Home > Journals > WMBLR > Vol. 7 (2016) > Iss. 3 (2016)
William & Mary Business Law Review
Harnessing Human Potential: Induced Pluripotent Stem Cell Patentability Under the Lens of Myriad
After the Supreme Court's decision in Ass'n for Molecular Pathology v. Myriad Genetic's, previously patentable materials may now be rejected as unpatentable subject matter, specifically because they cover natural products. This presents a problem for businesses performing adult stem cell research and development, because stem cells exist in nature but pluripotency in adult stem cells does not. The United States Patent and Trademark Office (USPTO) and federal courts must recognize that these stem cells are still patentable because there is human intervention that creates a product that could not exist in nature on its own. Neither the USPTO nor any federal courts have yet reached the substantive issue of whether stem cells are patentable post-Myriad.

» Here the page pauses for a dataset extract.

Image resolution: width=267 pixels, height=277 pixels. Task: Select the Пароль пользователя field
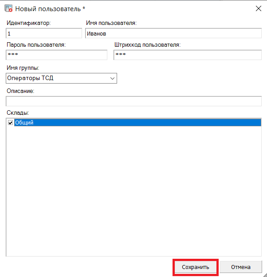click(x=57, y=55)
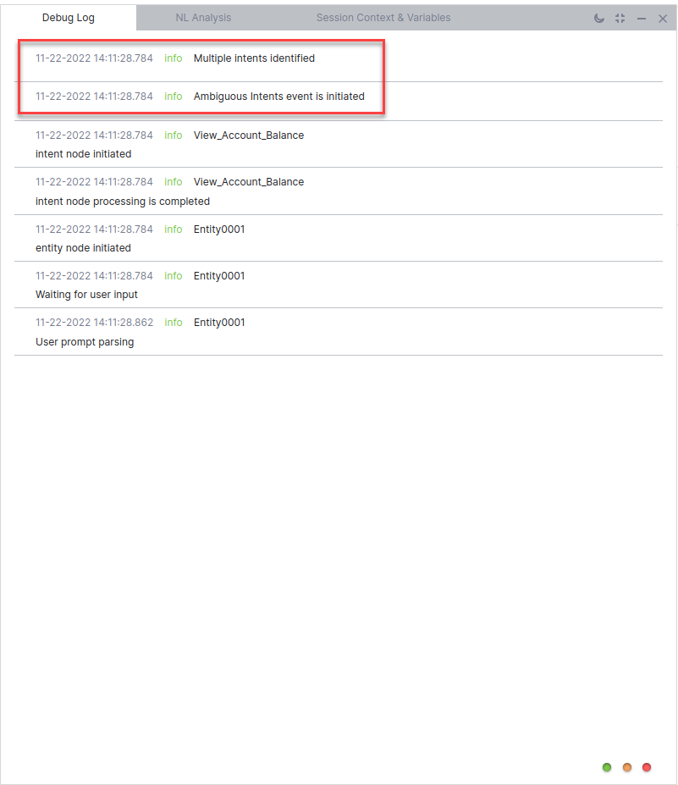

By recognizing the patentability of adult stem cells, the USPTO and federal courts would allow research institutions to recoup their substantial investment into the critical adult stem cell field, while still respecting the standard of patentable subject matter dictated in Myriad. This Note argues for retaining patentability of adult stem cells in the face of certain future challenges to patentable subject matter, at both the examination and appeals stages.